Upon arriving home, he tells them that Eugie is dead. An undertaker shortly arrives after Arnold's father discovers Eugie's body by the lake. Arnold overhears them while hiding in the barn. Later in the day, Arnold's father and his Uncle Andy take him into the sheriff's office in town where he is questioned. The sheriff tells Arnold's father that the boy might be stupid but more than likely has no feelings. Andy agrees with the sheriff telling him that Arnold never really cared for his brother.

When they arrive home the family have supper and nobody speaks. Soon after, the family are visited by neighbors. Despite feeling uncomfortable, Arnold remains in the room while his neighbors visit and listens to them tell stories about Eugie. He overhears his uncle Andy telling the neighbors what the sheriff said about him. Arnold later retreats to his bedroom, void of emotion or grief.

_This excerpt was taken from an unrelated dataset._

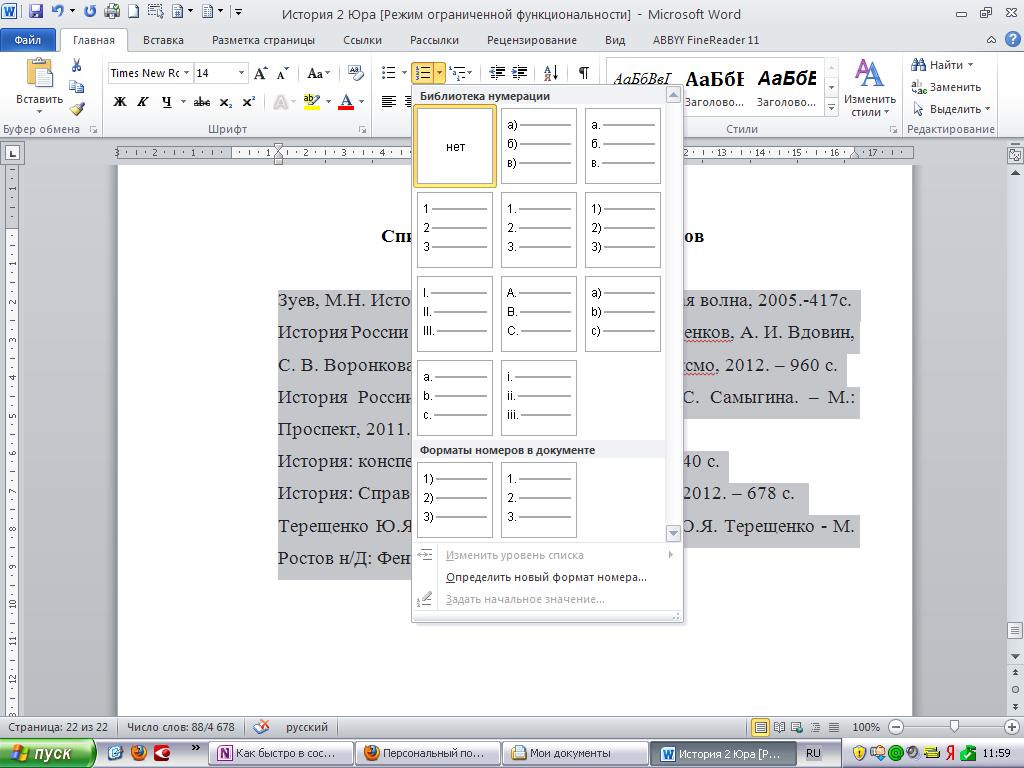Click the Decrease Indent icon
The image size is (1024, 768).
tap(495, 73)

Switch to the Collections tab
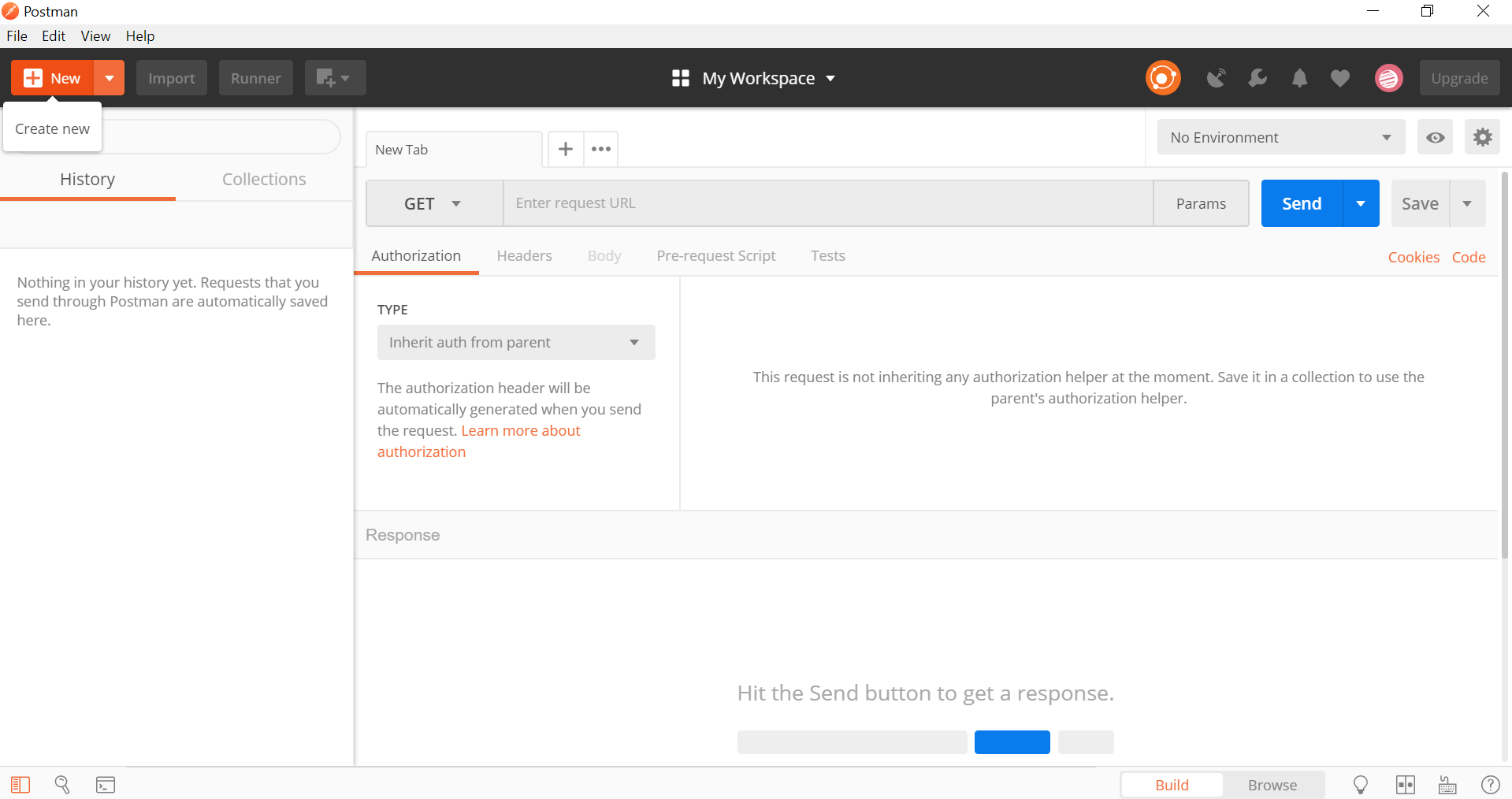[264, 179]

Later that night Arnold runs to his parents room with the intention of telling his mother how horrified he felt kneeling beside Eugie's dead body. His mother turns him away after he calls her name, telling him to go back to bed. Arnold is overcome with shame upon realizing he is naked.

The following morning at breakfast, Arnold's sister refuses to hand him a jug of milk before his father passes it to him. Arnold is relieved that his parents acknowledge his existence but the sheriff's words from the day before cause him to question his own morality. Before leaving the house, his mother asks him what he wanted during the night, to which he replies, “I didn’t want nothing.” He then leaves the house frightened by his own words.